LACKLAND AIR FORCE BASE, Texas (AFPN) --
A crew of Air Force and civilian medical specialists flew to Honolulu July 21 to transport a 12-day-old baby girl to Rady Children's Hospital in California for advanced medical care.
The 11-member critical care air transport team, which included a neonatal critical care physician, neonatology fellows, neonatal intensive care nurses, and respiratory therapists along with a pediatric intensive care nurse, boarded a C-5 Galaxy at Kelly City USA, Texas, with their battery-operated portable ECMO equipment.
ECMO, or extra corporeal membrane oxygenation, is a heart-lung bypass device which circulates and oxygenates the blood, giving diseased or damaged lungs a chance to heal.
The shunt that was keeping the then 10-day-old infant suffering from a congenital heart defect alive failed. She needed care and treatment that was not available in Hawaii. A request for help to get her to San Diego was sent to the 59th Medical Wing's ECMO team.
"As soon as everyone realized the life of a 12-day-old infant hung in the balance, it stopped being just a normal duty day and turned into the mission of a lifetime," said Maj. (Dr.) Melissa Tyree, medical director ECMO and neonatal intensive care unit transport services at WHMC.
Despite a delay due to engine trouble on the KC-135 Stratotanker, the team still was able to get to the C-17 Globemaster III that was waiting for them in Hawaii on time and complete the transfer from the Kapiolani Medical Center in Honolulu July 22.
"The 167th Aeromedical Evacuation Squadron worked tirelessly to off-load our 2,000 pounds of equipment and expeditiously transferred us from the grounded KC-135 to the mobilized C-5 with temperatures as high as 110 degrees on the flightline. The 433rd Airlift Wing scrambled to put together a last-minute mission to get us to Hawaii in time to still board the C-17 from the 535th Airlift Squadron awaiting us at Hickam Air Force Base," Dr. Tyree said.
After landing in Hawaii, the WHMC ECMO team completed a delicate procedure lasting six hours to move the infant from the hospital's life support system to the team's portable system.
The team continued to monitor and treat the baby during the flight to San Diego.
"The 349th AES crew and C-17 pilot took off and landed with such precision and stability that it was nothing short of perfection," Dr. Tyree said.
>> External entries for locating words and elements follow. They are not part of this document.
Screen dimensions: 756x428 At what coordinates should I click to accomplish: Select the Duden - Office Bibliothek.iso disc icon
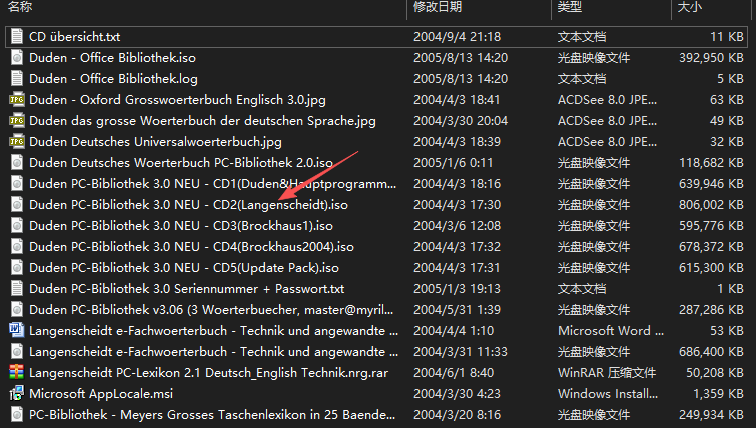(x=16, y=57)
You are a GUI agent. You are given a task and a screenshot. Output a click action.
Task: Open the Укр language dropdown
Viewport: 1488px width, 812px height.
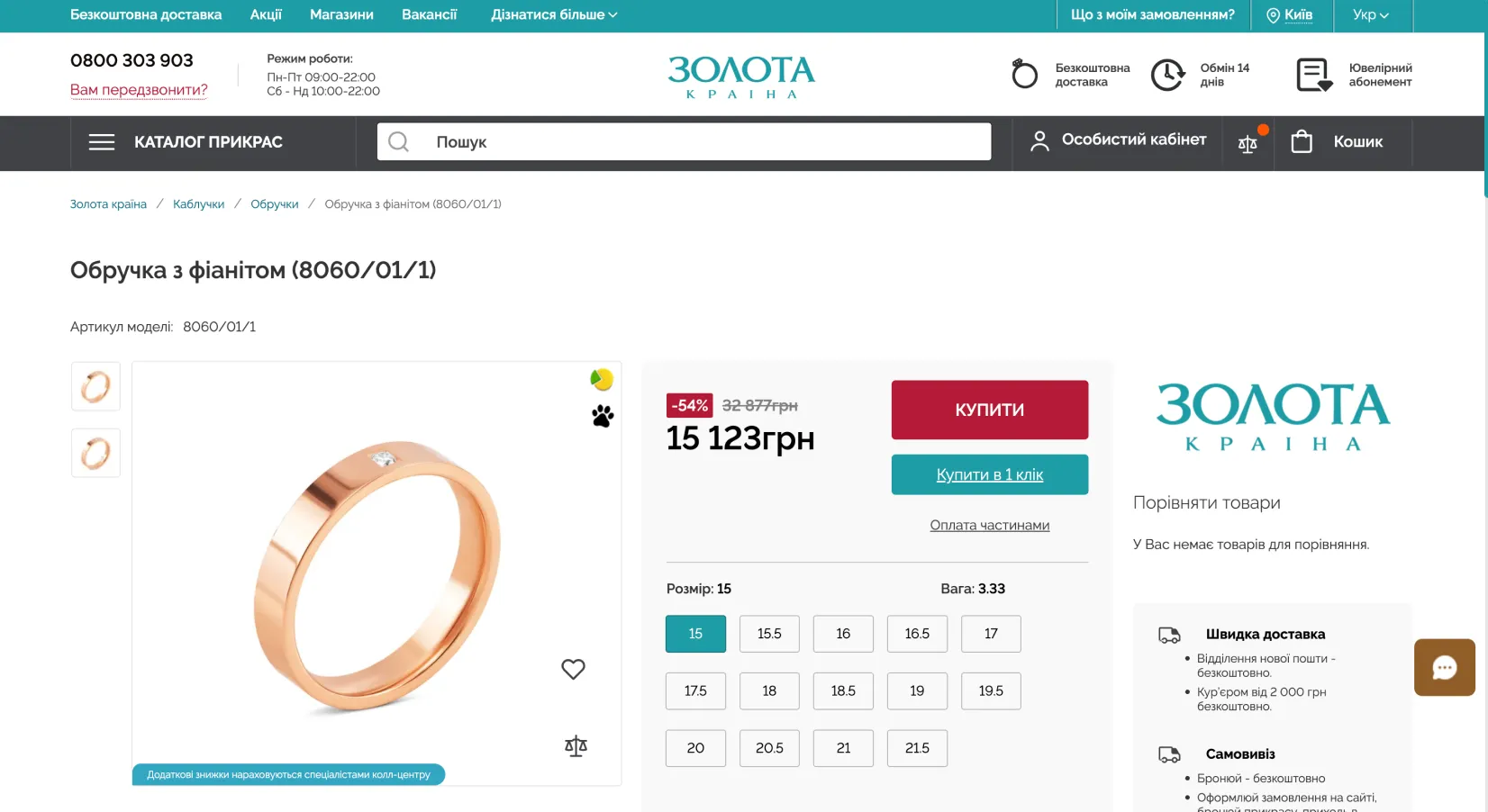pos(1370,14)
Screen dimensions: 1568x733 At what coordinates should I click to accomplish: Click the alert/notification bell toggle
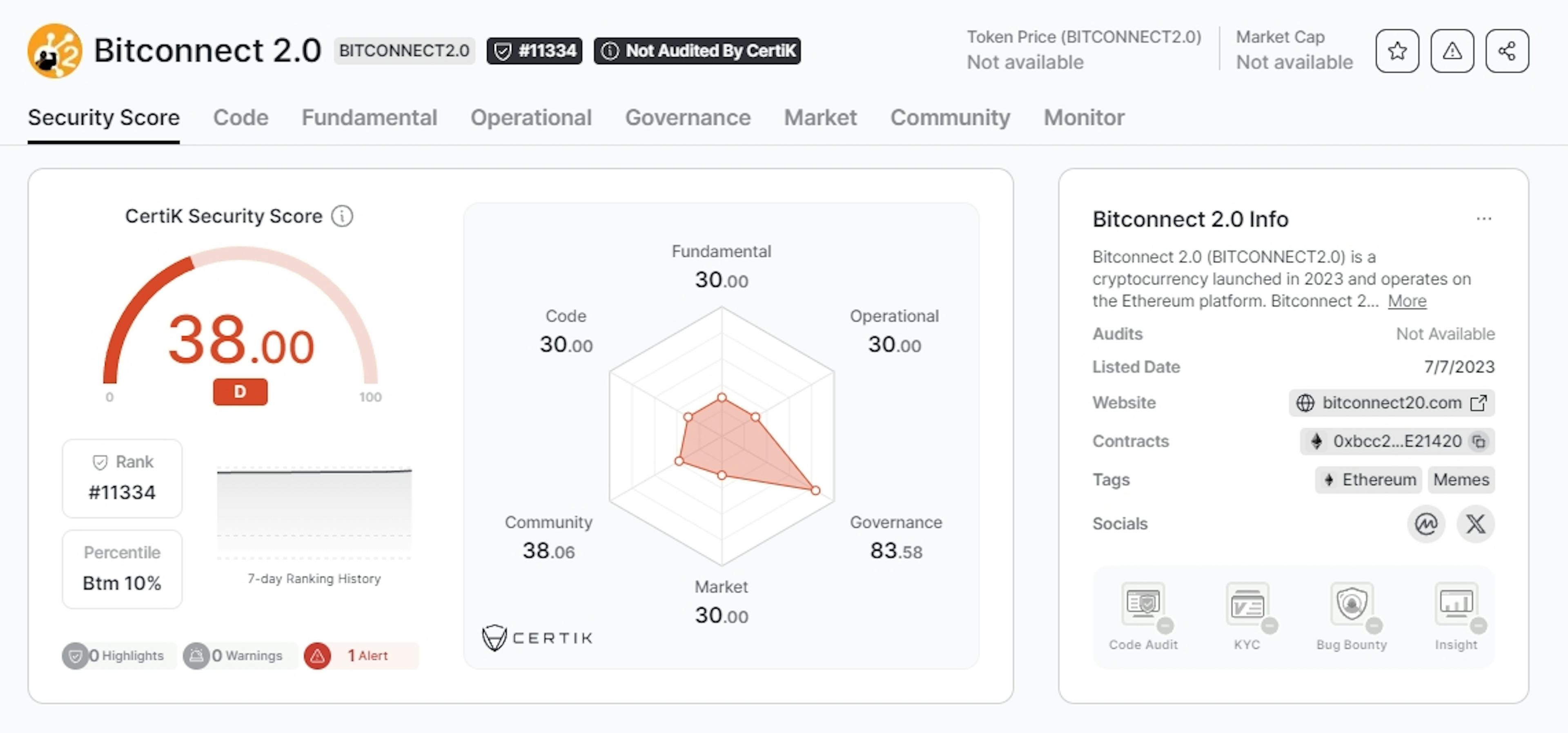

As the team left Miramar Naval Air Station headed toward Rady Children's Hospital in a caravan of ambulances with blazing lights and sirens, the baby's mother expressed through tears of joy that she was most moved by the fact that so many people from across the United States came forward to save her baby's life, said George Brandon, pediatric intensive care unit nurse, 59th Medical Inpatient Squadron.
Still on the WHMC's portable ECMO circuit, the baby was taken for surgery July 24. Once in the operating room, she was transferred to its bypass circuit and underwent a successful shunt replacement.
"The infant is now stable in the intensive care unit off ECMO and doing very well," Dr. Tyree said.
No other hospital has global air transportable ECMO capability. Wilford Hall staff place four to eight patients on ECMO each year, and two to four require long-distance transport.